第652話ノーカウント
「え、え?な、なんの話だ?」
俺はいきなり来た初音に驚き、そう問い返す。
「あの女にもう私とそーくんが子作り行為をしたって言ったんだよね?」
「・・・え?い、言ってない!」
なるほど・・・きっと結愛からそのことを聞いてなんで俺が結愛にそんなことを言ったのかってことで怒ってるのか。
・・・でも。
「お、俺は初音とそういうことをしたっていうのは結愛には言ってない!聞かれてもちゃんと否定した、けど・・・た、多分、嘘だってバレてた・・・らしい」
嘘だってバレてないと結愛のあの反応はありえないからな・・・
もっと上手い嘘のつき方を覚えないとな・・・
「嘘って、何が?」
「え、だ、だから、お、俺と初音がそういうことをしたってバレたくないから嘘をついて──────」
「だから、そこ!そーくんはあんなので私と子作り行為、えっちした気になってるの?」
「・・・え?」
初音の後ろから結愛が後続として続いてきたが、今はそれを気にしているような空気感では無い。
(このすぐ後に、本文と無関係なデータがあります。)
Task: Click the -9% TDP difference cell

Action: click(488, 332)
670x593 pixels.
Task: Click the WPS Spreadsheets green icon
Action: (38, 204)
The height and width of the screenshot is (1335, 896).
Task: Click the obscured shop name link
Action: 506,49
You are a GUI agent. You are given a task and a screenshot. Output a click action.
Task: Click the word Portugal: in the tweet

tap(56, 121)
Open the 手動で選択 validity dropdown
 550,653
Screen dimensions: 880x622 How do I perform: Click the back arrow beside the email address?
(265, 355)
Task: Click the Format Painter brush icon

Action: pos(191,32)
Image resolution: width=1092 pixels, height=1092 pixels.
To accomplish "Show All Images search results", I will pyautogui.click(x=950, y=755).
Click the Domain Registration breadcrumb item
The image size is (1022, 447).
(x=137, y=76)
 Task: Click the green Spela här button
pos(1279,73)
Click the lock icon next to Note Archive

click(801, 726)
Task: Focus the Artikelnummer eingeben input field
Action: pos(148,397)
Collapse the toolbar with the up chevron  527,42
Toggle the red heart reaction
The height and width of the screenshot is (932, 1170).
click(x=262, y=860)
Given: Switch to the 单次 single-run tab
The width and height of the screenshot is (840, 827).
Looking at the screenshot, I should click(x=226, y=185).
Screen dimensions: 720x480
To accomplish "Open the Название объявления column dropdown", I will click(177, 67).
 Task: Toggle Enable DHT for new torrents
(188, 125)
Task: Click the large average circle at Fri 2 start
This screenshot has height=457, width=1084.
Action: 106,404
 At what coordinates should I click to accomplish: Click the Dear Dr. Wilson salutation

「あんなの、まだ挿れてもないし、そーくんが挿れかけた段階で勝手に気持ち良くなっただけだよね?」
「・・・え」
それを聞いた結愛も驚くような顔をしている。
・・・いやいや、それは・・・
「そ、それは、そういうことというか・・・も、もう初めてを終えて、肉体関係になってるってことになるんじゃ──────」
「ならないよっ!」
初音は大声で言う。
「あんなのを大事な大事な初めてにカウントするなんて絶対にありえないからね!?しかも!1人だけ気持ち良くなって!別にそれを攻めてるわけじゃ無いけど1人で気持ちよくなってそれを初めてとして思い出に残すのは絶対やめてってこと!ちゃんと私も気持ちよくなってるところを含めて初めてにしたいのっ!わかる?わかるよね?」
「は、はい・・・!わ、わかります!!」
俺は初音の圧にやられ、敬語で応対する。
こ、怖い・・・
「って言うか、なんでそーくんもこの女も勘違いしてるわけ?この前私そーくんが私に挿れようとして失敗したって話したよね?」
「わ、私は、その後で虫がそーちゃんにリベンジって称して挿れ直したのかと思っただけ、それに・・・そーちゃんが明らかに嘘をついてる反応してたから」
「・・・そーくんは?」
「お、俺は、その・・・あ、あれでも一応初めてに含まれるものだと──────」
「ねぇそーくん、初めての重さバカにしてるの?今までそのことに関しては散々話し合ってきたと思ってたけど、そーくんにはもっと話さないと理解してもらえないんだね、いっそのこと数学どころか算数もできなくて良いからその分だけ私の価値観を理解してくれると嬉しいんだけど?」
「え、えっと・・・は、はい、が、がんばります・・・」
`ストッ`
「・・・え?」
そんな俺と初音の会話の直後、いきなり結愛が膝を崩した。
「よかったぁ・・・よかったよ〜〜〜!」
高い声がこの洗面所を包んだ。
「よかったって何?別に私とそーくんが将来的に初めてを遂げることは何も変わらないからね?」
「・・・それでも、まだ、私にも・・・ううん、行動で示すよ」
結愛は何かを言いかけたが、それを行動で示すらしい。
・・・何を行動する気かはわからないけど、嫌な予感しかしないな。